◆ WHAT IS BEING ASKED:
Starting at the line that contains "The image size is (409, 313)." and continuing through the final line, rename "checkbox" to "check box" and reproduce only those lines with everything else unchanged.

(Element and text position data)
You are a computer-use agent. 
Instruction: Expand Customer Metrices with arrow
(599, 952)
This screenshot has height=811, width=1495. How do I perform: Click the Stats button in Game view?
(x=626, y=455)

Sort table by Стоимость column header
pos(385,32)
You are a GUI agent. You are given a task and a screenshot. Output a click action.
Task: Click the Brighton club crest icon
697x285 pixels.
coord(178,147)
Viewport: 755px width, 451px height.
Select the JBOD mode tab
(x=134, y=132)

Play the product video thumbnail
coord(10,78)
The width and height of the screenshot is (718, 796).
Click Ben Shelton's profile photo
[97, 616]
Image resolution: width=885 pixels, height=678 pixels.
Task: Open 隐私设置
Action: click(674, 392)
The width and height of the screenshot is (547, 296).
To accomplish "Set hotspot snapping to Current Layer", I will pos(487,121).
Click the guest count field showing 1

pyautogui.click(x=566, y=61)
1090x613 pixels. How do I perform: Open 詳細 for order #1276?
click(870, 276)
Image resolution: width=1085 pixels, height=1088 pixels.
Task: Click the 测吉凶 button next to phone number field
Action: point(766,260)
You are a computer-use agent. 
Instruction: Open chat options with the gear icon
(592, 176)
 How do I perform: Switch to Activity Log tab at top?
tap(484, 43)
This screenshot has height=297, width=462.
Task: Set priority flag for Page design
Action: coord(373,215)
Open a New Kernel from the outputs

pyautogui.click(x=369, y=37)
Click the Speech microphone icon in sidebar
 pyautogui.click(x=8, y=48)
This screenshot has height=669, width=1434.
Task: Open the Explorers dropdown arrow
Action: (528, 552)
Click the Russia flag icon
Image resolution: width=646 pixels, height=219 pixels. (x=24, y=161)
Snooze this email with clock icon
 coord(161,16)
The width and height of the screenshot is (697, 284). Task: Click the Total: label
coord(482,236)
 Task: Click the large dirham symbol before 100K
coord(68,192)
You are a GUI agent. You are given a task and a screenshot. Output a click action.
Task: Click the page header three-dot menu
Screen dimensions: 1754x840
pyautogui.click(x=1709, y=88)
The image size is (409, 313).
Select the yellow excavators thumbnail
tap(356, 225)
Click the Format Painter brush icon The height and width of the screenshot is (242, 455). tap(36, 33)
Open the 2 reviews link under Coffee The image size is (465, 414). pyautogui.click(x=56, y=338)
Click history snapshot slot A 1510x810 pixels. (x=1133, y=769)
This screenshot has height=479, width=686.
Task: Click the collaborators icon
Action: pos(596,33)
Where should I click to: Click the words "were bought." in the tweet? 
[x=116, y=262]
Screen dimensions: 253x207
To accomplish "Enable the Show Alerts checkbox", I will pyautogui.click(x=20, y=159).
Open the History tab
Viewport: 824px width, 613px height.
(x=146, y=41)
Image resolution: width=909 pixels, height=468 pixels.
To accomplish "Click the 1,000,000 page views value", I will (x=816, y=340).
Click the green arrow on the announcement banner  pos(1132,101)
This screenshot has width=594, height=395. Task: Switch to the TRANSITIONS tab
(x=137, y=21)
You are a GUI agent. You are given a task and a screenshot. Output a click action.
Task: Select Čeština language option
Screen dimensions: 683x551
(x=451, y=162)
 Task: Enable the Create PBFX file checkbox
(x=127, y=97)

◆ FINAL RESULT:
The image size is (409, 313).
Select the yellow excavators thumbnail
tap(356, 225)
Click the Format Painter brush icon The height and width of the screenshot is (242, 455). tap(36, 33)
Open the 2 reviews link under Coffee The image size is (465, 414). pyautogui.click(x=56, y=338)
Click history snapshot slot A 1510x810 pixels. (x=1133, y=769)
This screenshot has height=479, width=686.
Task: Click the collaborators icon
Action: pos(596,33)
Where should I click to: Click the words "were bought." in the tweet? 
[x=116, y=262]
Screen dimensions: 253x207
To accomplish "Enable the Show Alerts check box", I will pyautogui.click(x=20, y=159).
Open the History tab
Viewport: 824px width, 613px height.
(x=146, y=41)
Image resolution: width=909 pixels, height=468 pixels.
To accomplish "Click the 1,000,000 page views value", I will (x=816, y=340).
Click the green arrow on the announcement banner  pos(1132,101)
This screenshot has width=594, height=395. Task: Switch to the TRANSITIONS tab
(x=137, y=21)
You are a GUI agent. You are given a task and a screenshot. Output a click action.
Task: Select Čeština language option
Screen dimensions: 683x551
(x=451, y=162)
 Task: Enable the Create PBFX file check box
(x=127, y=97)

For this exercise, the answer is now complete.